No damages were in play in Immunex v. Sandoz, but Amgen’s market cap popped $10 billion Monday on news that it successfully defended two patents on its rheumatoid arthritis biopharmaceutical Enbrel.
Following a two-week bench trial last fall, U.S. District Judge Claire Cecchi of the District of New Jersey entered a permanent injunction against Sandoz Inc., which has been gunning for Enbrel’s validity since 2013. Amgen rings up nearly $5 billion a year in domestic sales of Enbrel—about 20% of its U.S. revenues—and the patents still have nearly a decade to run.
So Cecchi’s 85-page opinion Thursday rejecting a host of Sandoz validity challenges was big enough to make Amgen the Stock of the Day for Investor Business Daily the following Tuesday.
It’s a huge win for Amgen’s trial team, which was headed up by San Francisco/Silicon Valley Sidley Austin partner Vernon Winters and one of the firm’s Chicago partners David Pritikin.

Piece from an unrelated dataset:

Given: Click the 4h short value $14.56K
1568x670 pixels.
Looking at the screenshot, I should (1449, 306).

It also included Washington, D.C., partner Jeffrey Kushan and local counsel from Walsh Pizzi O’Reilly Falanga.
Amgen CEO Robert Bradway said in a written statement that the company was pleased with the outcome. “Protecting intellectual property is critical to incentivize innovation and the large investments in research and development” needed to fully develop new medicines, he said.
Sandoz, represented by Winston & Strawn, Williams & Connolly and Gibbons, vowed to appeal to the Federal Circuit and said the parties have agreed to expedite it.

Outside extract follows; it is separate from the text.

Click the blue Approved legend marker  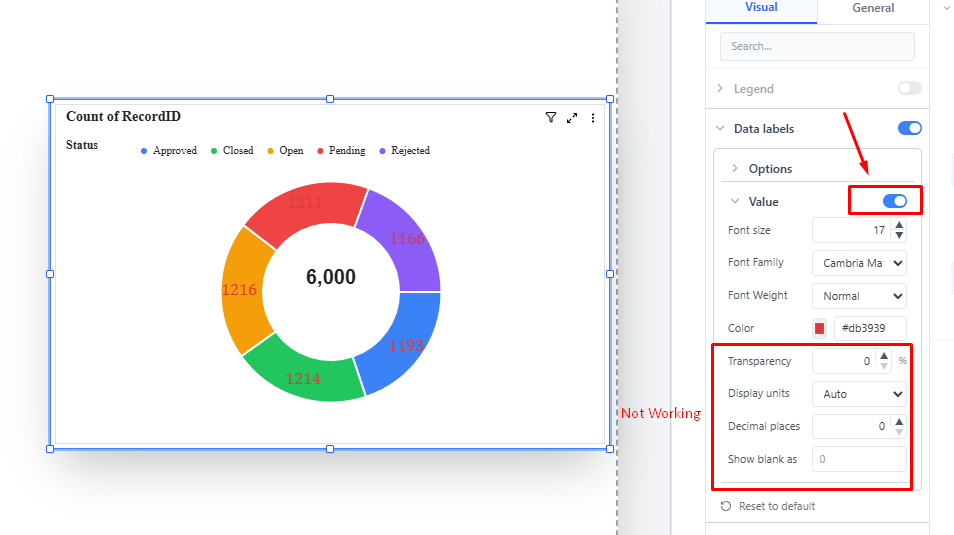click(144, 151)
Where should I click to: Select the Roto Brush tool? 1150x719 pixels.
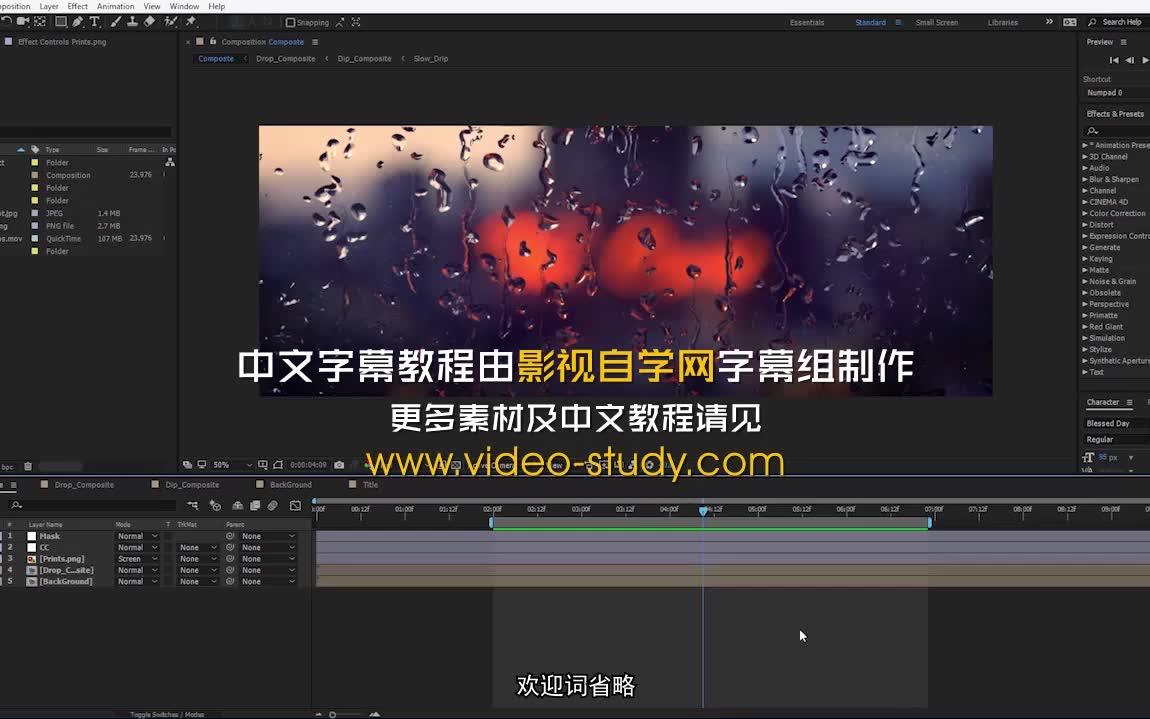point(172,22)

“Valid intellectual property should be respected, however, we continue to consider the patents in this case to be invalid,” said Carol Lynch, president of Sandoz US, in a written statement.
Enbrel is the first FDA-approved fusion protein, according to Cecchi’s opinion. The protein is made by combining the extracellular region of a 75 kilodalton Human Tumor Necrosis Factor receptor, known by the shorthand p75 TNFR, with a portion of IgG1 immunoglobulin. Hoffmann-La Roche filed the original applications in the 1990s but eventually licensed the invention to Amgen and its subsidiary Immunex Corp., and the FDA approved Enbrel in 1998. U.S. Patent 8,063,182, on the protein, and No. 8,063,522, on the method of manufacture, issued in 2011 and 2012 respectively.
Sandoz, which is the generic and biosimilar division of Novartis, launched its initial attack in the Northern District of California in 2013. U.S. District Judge Maxine Chesney of the Northern District of California ruled, and the Federal Circuit agreed, that it was premature, because Sandoz hadn’t yet applied for FDA approval of its competing biosimilar drug, which it calls Erelzi.
In the meantime, Kyle Bass’ Coalition for Affordable Drugs and Coherus BioSciences Inc. brought administrative validity challenges at the USPTO, but the agency declined to institute proceedings in either case.
As Sandoz closed in on FDA approval in 2016, Amgen, Immunex and Roche brought the present suit in New Jersey. Sandoz conceded infringement but argued that Amgen’s patents are invalid for written description, enablement, obviousness and obviousness-type double patenting.
Cecchi found the patents provided plenty of information that would lead a person of skill in the art to the active ingredient in Enbrel. The claim specification refers to a 1990 research article, which in turn notes that the entire nucleotide sequence of the p75 TNFR had been deposited with the National Institute of Health’s genetic sequence database.
“Because the p75 TNFR sequence and the IgG1 sequence were well known and accessible to a POSA, a reproduction of the known sequences was not required to be explicitly included in the Patents-in-Suit in order to claim a novel combination of those sequences,” Cecchi wrote.
As for obviousness, Cecchi found that Enbrel was met with praise and commercial success and that it satisfied a long-felt need. Amgen also argued that Sandoz’s copying of Enbrel pointed to non-obviousness, but Cecchi ruled that because biosimilars have to be almost identical to obtain FDA approval, copying could not be held against it.
But regardless of how that factor played out, she noted, “such finding would not have any material impact on the outcome of the Court’s obviousness analysis.”